Thomas Sowell writes at Townhall:
Schools were once thought of as places where a society’s knowledge and experience were passed on to the younger generation. But, about a hundred years ago, Professor John Dewey of Columbia University came up with a very different conception of education — one that has spread through American schools of education, and even influenced education in countries overseas.
John Dewey saw the role of the teacher, not as a transmitter of a society’s culture to the young, but as an agent of change — someone strategically placed, with an opportunity to condition students to want a different kind of society.
Or to put it another way: indoctrinate students to believe that a much better society – even a perfect one – could be planned and is only not being planned because “corporate interests” (a euphemism for the fifty-five immortals who founded the USA) will not allow it.
A century later, we are seeing schools across America indoctrinating students to believe in all sorts of politically correct notions. The history that is taught in too many of our schools is a history that emphasizes everything that has gone bad, or can be made to look bad, in America — and that gives little, if any, attention to the great achievements of this country.

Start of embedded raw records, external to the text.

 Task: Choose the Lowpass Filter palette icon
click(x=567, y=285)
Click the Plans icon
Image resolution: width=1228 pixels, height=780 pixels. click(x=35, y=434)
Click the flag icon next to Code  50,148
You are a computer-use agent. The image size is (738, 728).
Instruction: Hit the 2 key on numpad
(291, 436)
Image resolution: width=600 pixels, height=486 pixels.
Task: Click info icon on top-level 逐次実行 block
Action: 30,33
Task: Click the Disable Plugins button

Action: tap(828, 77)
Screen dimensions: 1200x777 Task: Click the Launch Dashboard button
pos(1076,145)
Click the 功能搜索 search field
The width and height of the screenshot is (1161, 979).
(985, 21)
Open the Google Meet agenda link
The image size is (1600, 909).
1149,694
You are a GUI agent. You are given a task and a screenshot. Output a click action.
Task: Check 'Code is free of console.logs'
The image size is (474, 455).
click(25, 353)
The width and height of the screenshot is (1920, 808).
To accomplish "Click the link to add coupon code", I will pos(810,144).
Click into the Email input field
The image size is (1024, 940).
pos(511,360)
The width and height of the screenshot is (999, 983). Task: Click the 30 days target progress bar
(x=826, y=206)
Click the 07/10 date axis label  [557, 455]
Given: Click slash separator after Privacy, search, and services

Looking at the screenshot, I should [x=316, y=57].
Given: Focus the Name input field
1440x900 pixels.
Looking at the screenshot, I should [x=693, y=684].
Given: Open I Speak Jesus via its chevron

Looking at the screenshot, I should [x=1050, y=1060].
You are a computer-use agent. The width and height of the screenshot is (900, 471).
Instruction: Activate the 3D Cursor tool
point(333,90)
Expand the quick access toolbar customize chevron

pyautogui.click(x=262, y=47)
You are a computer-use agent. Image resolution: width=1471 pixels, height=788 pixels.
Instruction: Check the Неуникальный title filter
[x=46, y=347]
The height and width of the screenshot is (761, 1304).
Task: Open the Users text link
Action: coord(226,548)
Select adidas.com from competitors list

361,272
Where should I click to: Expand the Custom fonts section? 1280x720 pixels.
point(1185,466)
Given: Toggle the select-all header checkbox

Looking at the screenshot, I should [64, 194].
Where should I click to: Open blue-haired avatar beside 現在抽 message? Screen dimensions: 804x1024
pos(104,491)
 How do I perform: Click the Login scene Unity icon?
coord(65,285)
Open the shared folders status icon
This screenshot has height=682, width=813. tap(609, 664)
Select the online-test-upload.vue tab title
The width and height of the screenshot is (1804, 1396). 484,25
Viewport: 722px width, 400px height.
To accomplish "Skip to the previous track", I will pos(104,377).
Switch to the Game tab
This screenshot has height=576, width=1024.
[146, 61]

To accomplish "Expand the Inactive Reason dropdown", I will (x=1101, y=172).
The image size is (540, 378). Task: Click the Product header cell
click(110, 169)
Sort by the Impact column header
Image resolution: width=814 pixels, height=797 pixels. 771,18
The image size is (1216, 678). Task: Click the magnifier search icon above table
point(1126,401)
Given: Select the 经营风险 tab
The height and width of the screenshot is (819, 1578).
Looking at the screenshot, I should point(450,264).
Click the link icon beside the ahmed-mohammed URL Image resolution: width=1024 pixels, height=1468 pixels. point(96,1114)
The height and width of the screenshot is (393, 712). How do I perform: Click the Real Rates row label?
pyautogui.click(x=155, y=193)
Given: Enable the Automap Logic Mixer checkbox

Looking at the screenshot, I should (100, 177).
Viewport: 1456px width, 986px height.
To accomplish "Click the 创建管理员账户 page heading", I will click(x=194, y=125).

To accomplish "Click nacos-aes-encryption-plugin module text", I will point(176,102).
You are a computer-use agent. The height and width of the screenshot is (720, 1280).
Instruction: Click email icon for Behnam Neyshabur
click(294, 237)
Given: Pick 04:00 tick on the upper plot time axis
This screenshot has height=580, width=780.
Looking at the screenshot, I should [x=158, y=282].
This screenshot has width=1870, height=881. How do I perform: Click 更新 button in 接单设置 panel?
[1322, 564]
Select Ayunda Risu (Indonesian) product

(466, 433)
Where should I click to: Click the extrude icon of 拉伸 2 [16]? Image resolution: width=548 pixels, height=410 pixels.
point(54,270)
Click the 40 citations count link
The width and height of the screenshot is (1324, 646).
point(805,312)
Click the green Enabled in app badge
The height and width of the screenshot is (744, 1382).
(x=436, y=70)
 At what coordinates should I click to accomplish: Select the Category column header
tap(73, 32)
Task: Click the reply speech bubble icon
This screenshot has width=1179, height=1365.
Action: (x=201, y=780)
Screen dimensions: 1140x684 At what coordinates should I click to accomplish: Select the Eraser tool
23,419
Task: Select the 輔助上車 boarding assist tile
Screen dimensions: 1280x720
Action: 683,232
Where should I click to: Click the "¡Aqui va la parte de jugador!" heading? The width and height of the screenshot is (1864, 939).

If you think that is an exaggeration, get a copy of “A People’s History of the United States” by Howard Zinn and read it. As someone who used to read translations of official Communist newspapers in the days of the Soviet Union, I know that those papers’ attempts to degrade the United States did not sink quite as low as Howard Zinn’s book.
That book has sold millions of copies, poisoning the minds of millions of students in schools and colleges against their own country. But this book is one of many things that enable teachers to think of themselves as “agents of change,” without having the slightest accountability for whether that change turns out to be for the better or for the worse — or, indeed, utterly catastrophic.
This misuse of schools to undermine one’s own society is not something confined to the United States or even to our own time. It is common in Western countries for educators, the media and the intelligentsia in general, to single out Western civilization for special condemnation for sins that have been common to the human race, in all parts of the world, for thousands of years.
Meanwhile, all sorts of fictitious virtues are attributed to non-Western societies, and their worst crimes are often passed over in silence, or at least shrugged off by saying some such thing as “Who are we to judge?”
Even in the face of mortal dangers, political correctness forbids us to use words like “terrorist” when the approved euphemism is “militant.” Milder terms such as “illegal alien” likewise cannot pass the political correctness test, so it must be replaced by another euphemism, “undocumented worker.”
Some think that we must tiptoe around in our own country, lest some foreigners living here or visiting here be offended by the sight of an American flag or a Christmas tree in some institutions. …
American schools today are … undermining American society as one unworthy of defending, either domestically or internationally.
Which reminds us of what happened to Rome when it took on Christianity, the first Mea Culpa creed in history.